> [ACTIVITY]:
Restate the data that follows exactly as it stands, beginning with the first line and ending with the line that contains "Rate product description accuracy five stars".

━━━━━━━━

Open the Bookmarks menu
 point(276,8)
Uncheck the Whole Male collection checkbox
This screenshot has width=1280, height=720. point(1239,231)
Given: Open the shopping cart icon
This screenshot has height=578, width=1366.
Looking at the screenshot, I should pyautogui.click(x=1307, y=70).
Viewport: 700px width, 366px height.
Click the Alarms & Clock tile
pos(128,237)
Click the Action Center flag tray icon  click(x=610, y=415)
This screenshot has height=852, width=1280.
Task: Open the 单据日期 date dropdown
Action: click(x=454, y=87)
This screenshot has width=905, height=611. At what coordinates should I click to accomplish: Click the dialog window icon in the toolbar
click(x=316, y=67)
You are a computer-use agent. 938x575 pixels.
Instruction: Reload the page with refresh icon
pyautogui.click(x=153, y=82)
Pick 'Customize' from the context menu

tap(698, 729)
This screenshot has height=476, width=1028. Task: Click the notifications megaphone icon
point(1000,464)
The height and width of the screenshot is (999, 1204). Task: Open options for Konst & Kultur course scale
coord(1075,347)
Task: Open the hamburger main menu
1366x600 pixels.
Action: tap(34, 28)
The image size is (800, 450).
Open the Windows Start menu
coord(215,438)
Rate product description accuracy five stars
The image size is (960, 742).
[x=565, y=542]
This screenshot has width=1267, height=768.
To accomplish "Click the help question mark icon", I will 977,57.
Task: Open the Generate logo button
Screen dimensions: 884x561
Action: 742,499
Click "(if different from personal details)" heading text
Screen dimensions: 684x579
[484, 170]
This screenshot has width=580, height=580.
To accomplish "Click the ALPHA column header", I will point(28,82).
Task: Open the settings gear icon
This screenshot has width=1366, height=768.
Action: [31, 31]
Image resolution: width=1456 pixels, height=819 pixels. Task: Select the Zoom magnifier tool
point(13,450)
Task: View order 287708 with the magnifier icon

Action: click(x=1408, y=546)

━━━━━━━━

> [YOUR SOLUTION]:
Open the Bookmarks menu
 point(276,8)
Uncheck the Whole Male collection checkbox
This screenshot has width=1280, height=720. point(1239,231)
Given: Open the shopping cart icon
This screenshot has height=578, width=1366.
Looking at the screenshot, I should pyautogui.click(x=1307, y=70).
Viewport: 700px width, 366px height.
Click the Alarms & Clock tile
pos(128,237)
Click the Action Center flag tray icon  click(x=610, y=415)
This screenshot has height=852, width=1280.
Task: Open the 单据日期 date dropdown
Action: click(x=454, y=87)
This screenshot has width=905, height=611. At what coordinates should I click to accomplish: Click the dialog window icon in the toolbar
click(x=316, y=67)
You are a computer-use agent. 938x575 pixels.
Instruction: Reload the page with refresh icon
pyautogui.click(x=153, y=82)
Pick 'Customize' from the context menu

tap(698, 729)
This screenshot has height=476, width=1028. Task: Click the notifications megaphone icon
point(1000,464)
The height and width of the screenshot is (999, 1204). Task: Open options for Konst & Kultur course scale
coord(1075,347)
Task: Open the hamburger main menu
1366x600 pixels.
Action: tap(34, 28)
The image size is (800, 450).
Open the Windows Start menu
coord(215,438)
Rate product description accuracy five stars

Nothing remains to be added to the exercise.